The MRI images from the lumbosacral spinal region. A, The sagittal T1WI show degenerative changes as disk dehydration and inner nuclear cleft noted at all lumbar spine; B, Disk dehydration and a left paracentral disk protrusion were observed at L3/L4 and L5/S1 levels. The conus medullaris is normal at L1 (the imaged soft tissue was interpreted as normal).
3. Discussion
The current study found that urinary levels of MDA, a product of lipid oxidation, were higher in patients with LBP compared to healthy subjects, but TNF-α, a biomarker of systemic inflammation, showed no difference. Although serum concentrations of inflammatory indices have been researched in patients with painful intervertebral disc degeneration, data regarding urine concentrations of MDA and TNF-α in LBP patients are limited (7). Clinical studies have shown that low back and musculoskeletal pain improvements were accompanied by a significant reduction in MDA serum levels (8).
There is a concurrent increase in serum MDA levels in patients with lumbar disc degeneration disease, as well as a significant reduction (P < 0.01) in serum endogenous antioxidant levels (9). Similar to our finding in this study, other researchers did not find any significant differences in TNF-α (serum or CSF) concentrations between patients with different pain syndromes (10).
In addition, a previous report indicated that serum lipid peroxidation factors were associated with pain and limitations in joint mobility in patients (11). There was a significant (P < 0.01) relationship between pain score and blood MDA level in premature neonates after having been exposed to painful stimuli in another case study (12).

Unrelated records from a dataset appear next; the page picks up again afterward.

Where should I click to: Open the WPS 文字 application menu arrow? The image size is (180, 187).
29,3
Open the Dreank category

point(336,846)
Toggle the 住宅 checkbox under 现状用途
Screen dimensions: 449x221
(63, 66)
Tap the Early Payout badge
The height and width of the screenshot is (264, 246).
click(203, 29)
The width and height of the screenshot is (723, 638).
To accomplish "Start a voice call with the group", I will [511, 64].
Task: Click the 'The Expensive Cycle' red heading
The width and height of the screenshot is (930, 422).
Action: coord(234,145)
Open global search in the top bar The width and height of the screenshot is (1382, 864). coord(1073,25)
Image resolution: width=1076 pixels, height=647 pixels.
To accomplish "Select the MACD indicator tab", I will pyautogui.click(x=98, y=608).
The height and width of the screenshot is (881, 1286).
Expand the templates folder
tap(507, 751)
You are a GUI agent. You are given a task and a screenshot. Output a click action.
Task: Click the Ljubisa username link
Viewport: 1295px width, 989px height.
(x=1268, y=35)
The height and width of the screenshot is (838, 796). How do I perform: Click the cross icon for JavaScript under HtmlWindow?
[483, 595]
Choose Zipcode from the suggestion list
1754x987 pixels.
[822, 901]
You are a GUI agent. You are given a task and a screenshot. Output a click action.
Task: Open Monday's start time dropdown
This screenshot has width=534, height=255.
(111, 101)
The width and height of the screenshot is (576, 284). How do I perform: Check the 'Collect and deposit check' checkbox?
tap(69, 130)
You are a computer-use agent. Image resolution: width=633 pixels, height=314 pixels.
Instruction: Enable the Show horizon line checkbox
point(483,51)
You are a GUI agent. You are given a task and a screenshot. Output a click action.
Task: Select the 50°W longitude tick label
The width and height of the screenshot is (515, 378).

Additionally, no differences were detected in the inflammatory biomarkers in the serum of individuals with chronic low back pain (13). Based on studies in animals and humans, elevated reactive oxygen species (ROS) levels are related to the release of substance-P at the spinal level, which is a critical neurotransmitter peptide involved in promoting pain transmission in the intervertebral discs (14). Also, it has been reported that serum MDA levels are significantly higher in workers suffering from work-related musculoskeletal pain or impairment in the lower back or upper extremities (15). In this study, the increase in urinary excretion of MDA in patients with LBP could explain the gradual increase in pain caused by the increase in general levels of MDA in the body. In conclusion, we sought to draw attention to the slow progression of LBP associated with systemic lipid peroxidation and increased urinary MDA levels. As such, it seems that MDA may be a convenient, accessible, and possibly useful biomarker for diagnosing the progression of LBP. The current findings further support the relationship between oxidative stress and LBP pathophysiology. Thus, lipid peroxidation management seems promising for preventing LBP progress.